Research.Newlife chat with Sasha Strovski about her fashion journey—from her passion for fashion photography through her curatorial project, ssickyverse, to Casper—a project co-led with her boyfriend, Denis, that blends bionic and cybernetic aesthetics with everyday wear.
N: We're eager to delve deeper into your captivating professional journey. Can you tell us a little about yourself and shed some light on what initially ignited your passion for fashion and what keeps your enthusiasm alive in this constantly evolving industry?
S: Fashion is the main thing making my mind full of joy and excitement. Somehow, I was born sensitive and full of sadness. Especially the economic crisis and life being in the 90s in Russia, where I was born, impacted that a lot.
Since the age of 13, I've been taking pictures with my film camera, tried to draw pretending to be a painter, wished to study art, but there were no study programs at that time. At 21, I graduated with a degree in strategic management, trying to live an office life in a charitable organization that developed social life in Russian regions, never imagining to be in fashion.
I got depressed immediately after being imprisoned within four walls. One day, my boss asked me to help her with clothes shopping for some event, saying that I had taste. The shopping ended with a series of pictures of Topshop mannequins taken with a phone—against the background of Russian visual reality, they seemed extraordinarily stylish to me. Soon after that I quit my job to become a fashion photographer.
I started accepting jobs where I could learn to take pictures. Time passed, iPhones and Instagram appeared, the fashion industry in Russia was growing.
I started dating my current boyfriend Denis (aka Casper), who was getting himself involved in fashion as a fashion stylist. Our life consisted of people, bohemian and underground parties, working in fashion, making money, and having fun. We also opened a vintage store, thus I've worked as a photographer for 13 years. One day when my revenue from commercial photography became really big and I got a lot of work regularly, I decided to quit photography. I let everyone know that I am no longer a photographer. The reason was that I couldn’t feel the excitement that I came to the industry for.

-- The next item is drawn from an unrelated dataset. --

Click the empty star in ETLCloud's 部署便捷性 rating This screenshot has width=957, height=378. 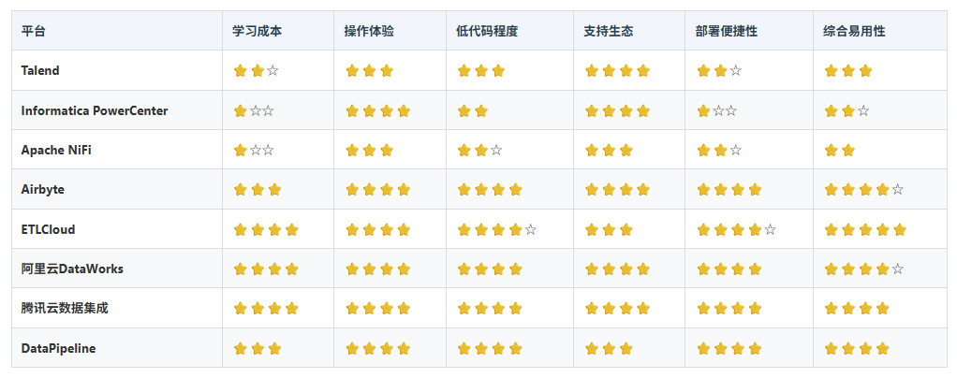click(770, 230)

It was 2015 when I got my first iPhone. And I found it fun to shoot fashion on it. But that turned out to be rather problematic, as nobody wanted to participate in phone photoshoots. I believed it was cool, felt time had sped up, and that brands would soon need faster production because of social media and upcoming technologies.
Life in 2012-2015 looked like pieces of moments that an eye could barely capture. That was what Instagram reflected. Many visual pieces of people's lives were split into digital pieces.
Soon I found that I see Instagram as a new runway where anyone who has a phone can be a model and show their outfits. Any person could be a model, designer, magazine, anything—accumulating social influence and eventually money. It was not only a runway but also a place that now launches trends.
N: Between 2018-2021, you were involved in the fascinating curatorial project, ssickyverse. What inspired its creation, and what factors contributed to its success? How do you view the role of digital curation in today's ever-changing internet landscape?
S: In 2018, I was pretty tired of how hard it was in Moscow to gather a team for phone photoshoots, and there were also no stylists in my city whom I’d like to work with. I also felt emerging trends and vibes in technologies like 3D and virtual reality, and started to post content that I considered relevant at that moment.
I saw new, fresh ways of styling on Instagram, unknown designers, creatives, fashion artists... I started to post them on an Instagram account I called @thats.soamazing (now ssickyverse). I noticed new trends that weren't so popular in 2019 as they are now. I was also impressed that Instagram has made trends flow faster—reaching runways and masses much faster than before.
The response to @thats.soamazing from the audience was fast. I got 30,000 followers in 7 months. Almost all my posts got to the Instagram top page. I went on to interview emerging designers and artists, researched new technologies and vision in fashion, created a website, visited fashion conferences, was introduced to many amazing and very talented people and learned about media marketing. Already in 2019, I understood that digital curation was a role in fashion.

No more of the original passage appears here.